▶ Stated problem:
Copy out word for word every line from the one holding "You are a GUI" to the one holding "Action: click(x=320, y=107)", including both. Leave the pictures out.

▶ Provided records:
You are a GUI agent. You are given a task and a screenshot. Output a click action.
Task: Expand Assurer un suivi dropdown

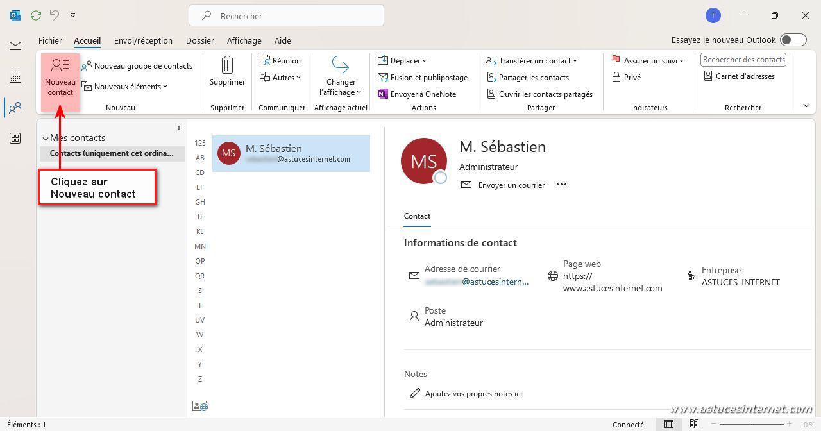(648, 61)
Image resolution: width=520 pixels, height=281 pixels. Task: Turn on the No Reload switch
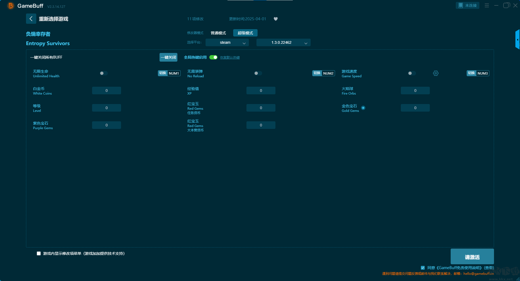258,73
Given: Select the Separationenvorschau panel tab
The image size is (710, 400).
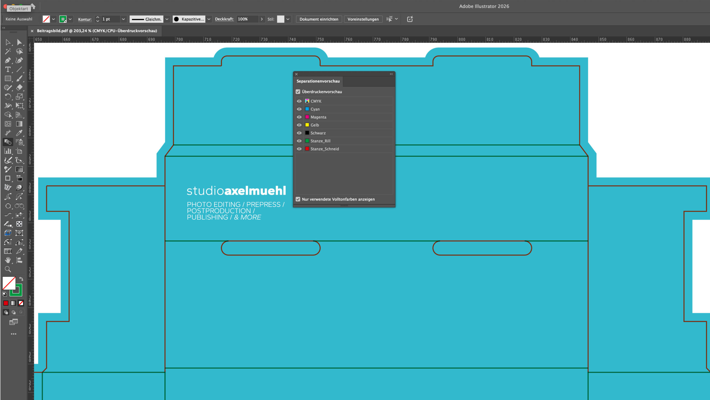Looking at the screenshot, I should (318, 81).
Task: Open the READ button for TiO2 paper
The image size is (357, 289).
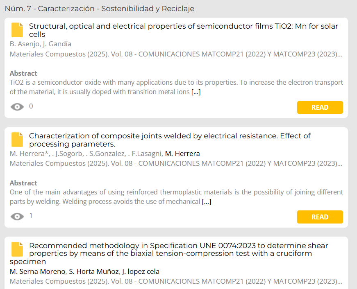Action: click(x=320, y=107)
--
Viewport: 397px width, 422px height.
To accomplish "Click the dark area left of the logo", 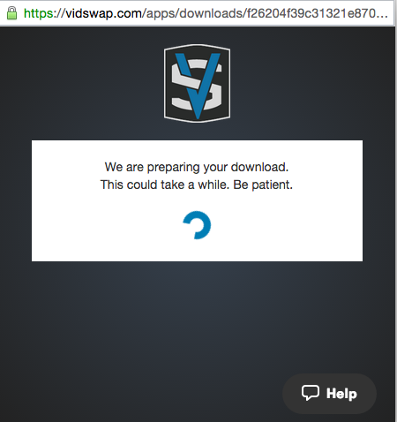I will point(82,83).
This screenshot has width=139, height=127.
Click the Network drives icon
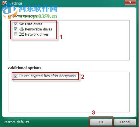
* * *
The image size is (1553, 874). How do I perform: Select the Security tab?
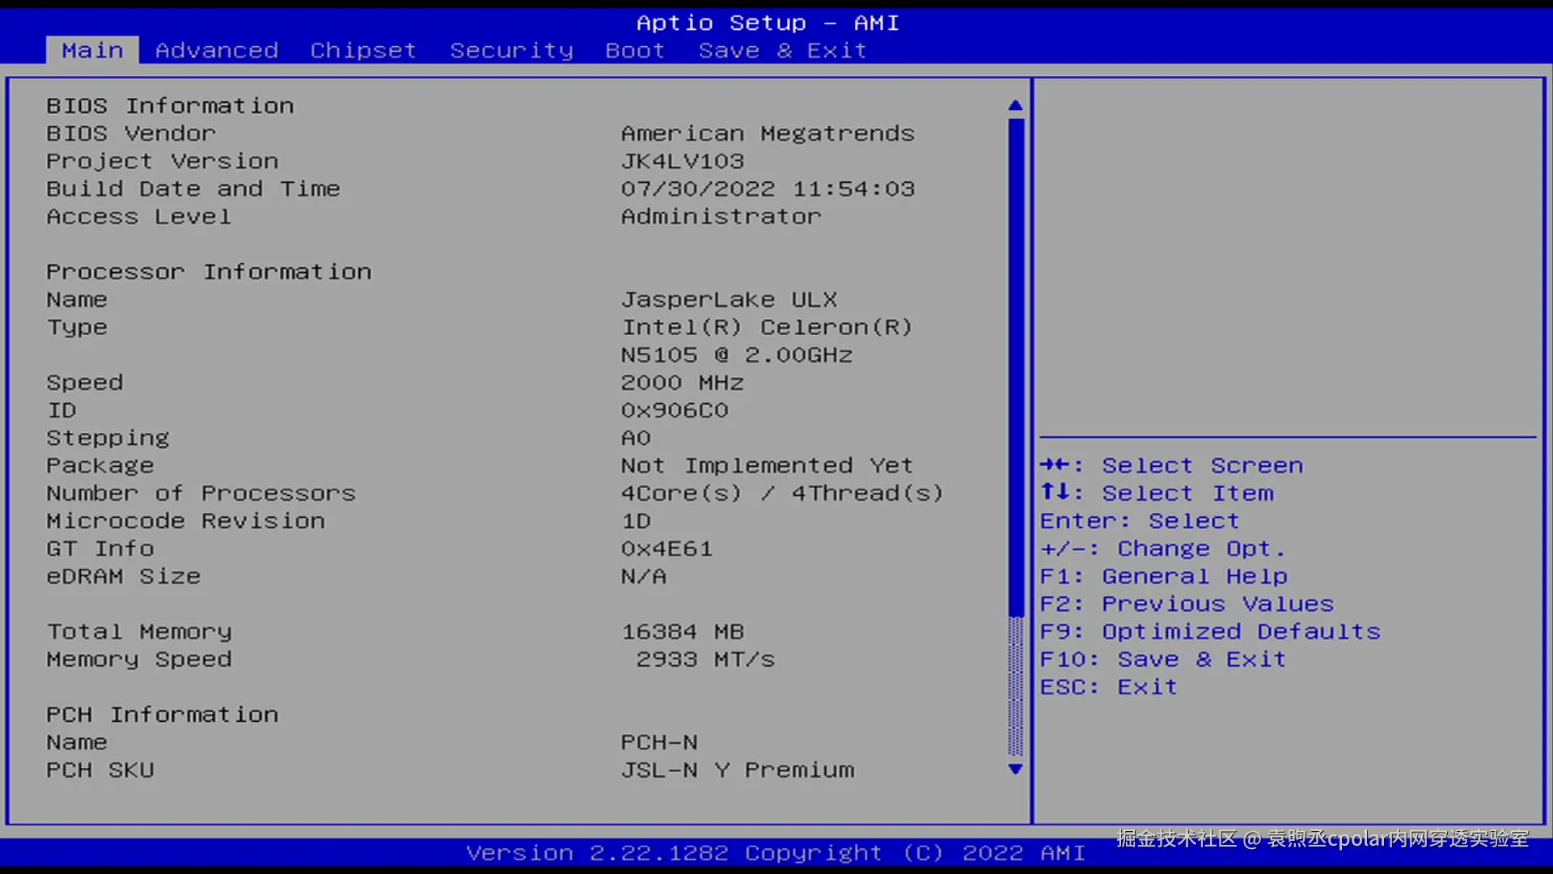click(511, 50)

▶ Exercise response:
You are a GUI agent. You are given a task and a screenshot. Output a click action.
Task: Expand Assurer un suivi dropdown

(648, 61)
Image resolution: width=520 pixels, height=281 pixels. Task: Turn on the No Reload switch
258,73
Given: Select the Separationenvorschau panel tab
The image size is (710, 400).
Looking at the screenshot, I should (318, 81).
Task: Open the READ button for TiO2 paper
The image size is (357, 289).
Action: click(x=320, y=107)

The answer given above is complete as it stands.